Transcribe exactly, and only, the lines running from the one that contains "1024x523 pixels. Task: Click" through the last line of the material. No pictures.

◆ ◆ ◆ ◆

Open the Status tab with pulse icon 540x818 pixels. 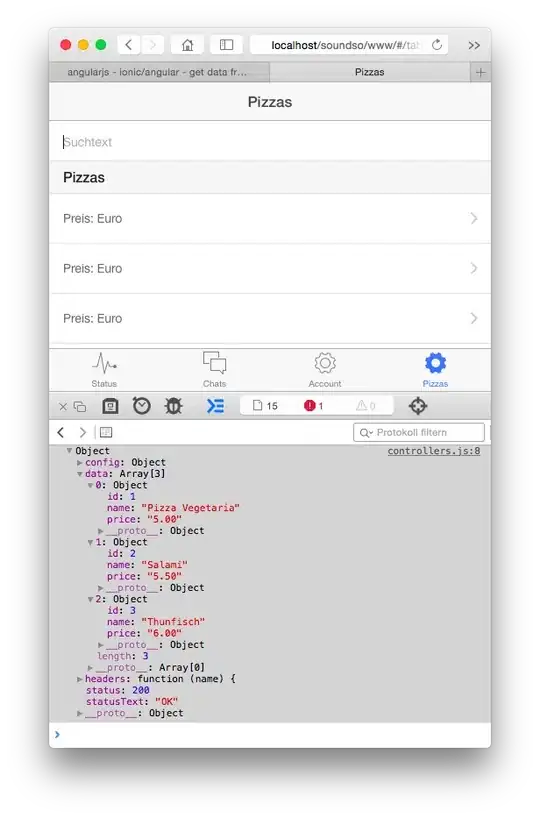click(104, 370)
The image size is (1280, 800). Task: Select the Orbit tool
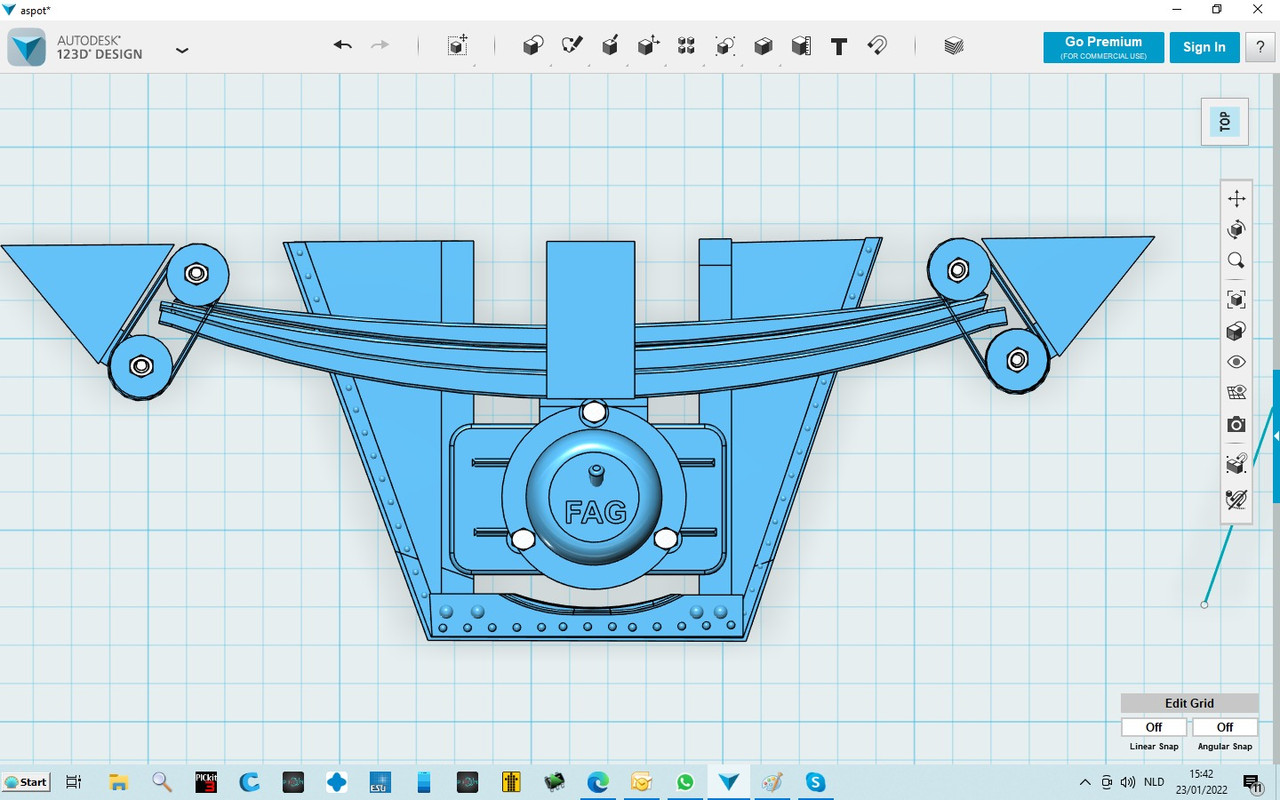coord(1236,230)
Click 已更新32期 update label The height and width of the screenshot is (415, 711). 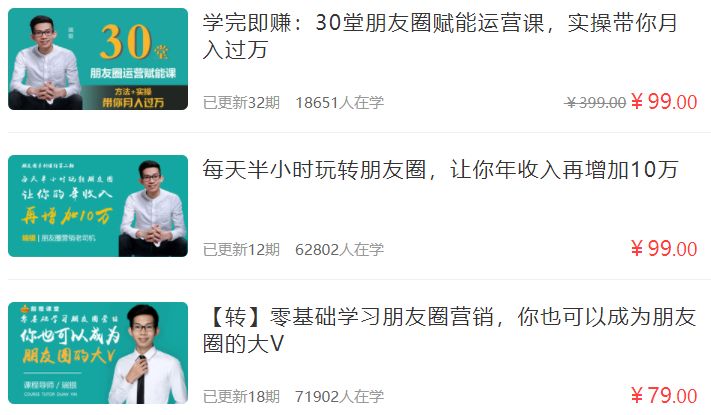pyautogui.click(x=241, y=103)
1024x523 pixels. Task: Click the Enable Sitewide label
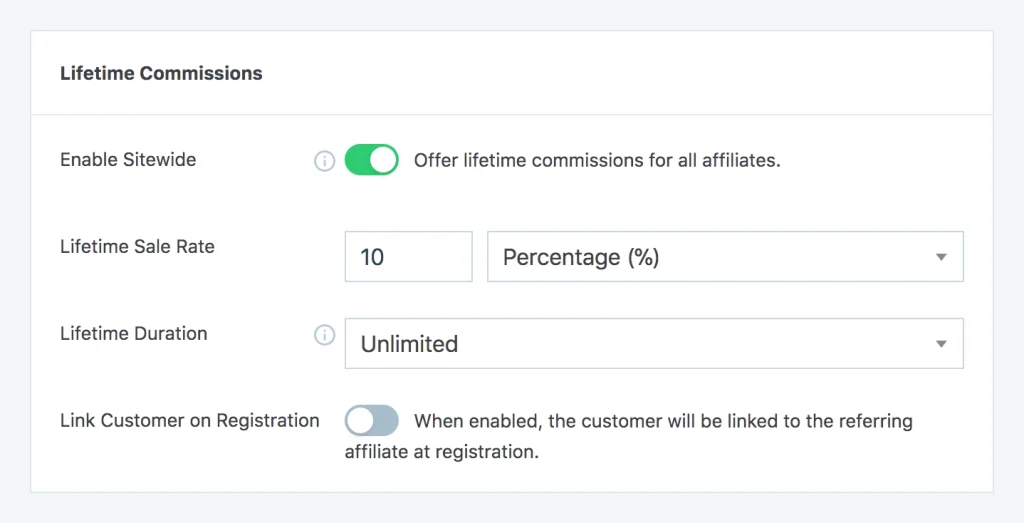click(128, 160)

◆ ◆ ◆ ◆

- ANSWER BOX
1024x523 pixels. Task: Click the Enable Sitewide label
click(128, 160)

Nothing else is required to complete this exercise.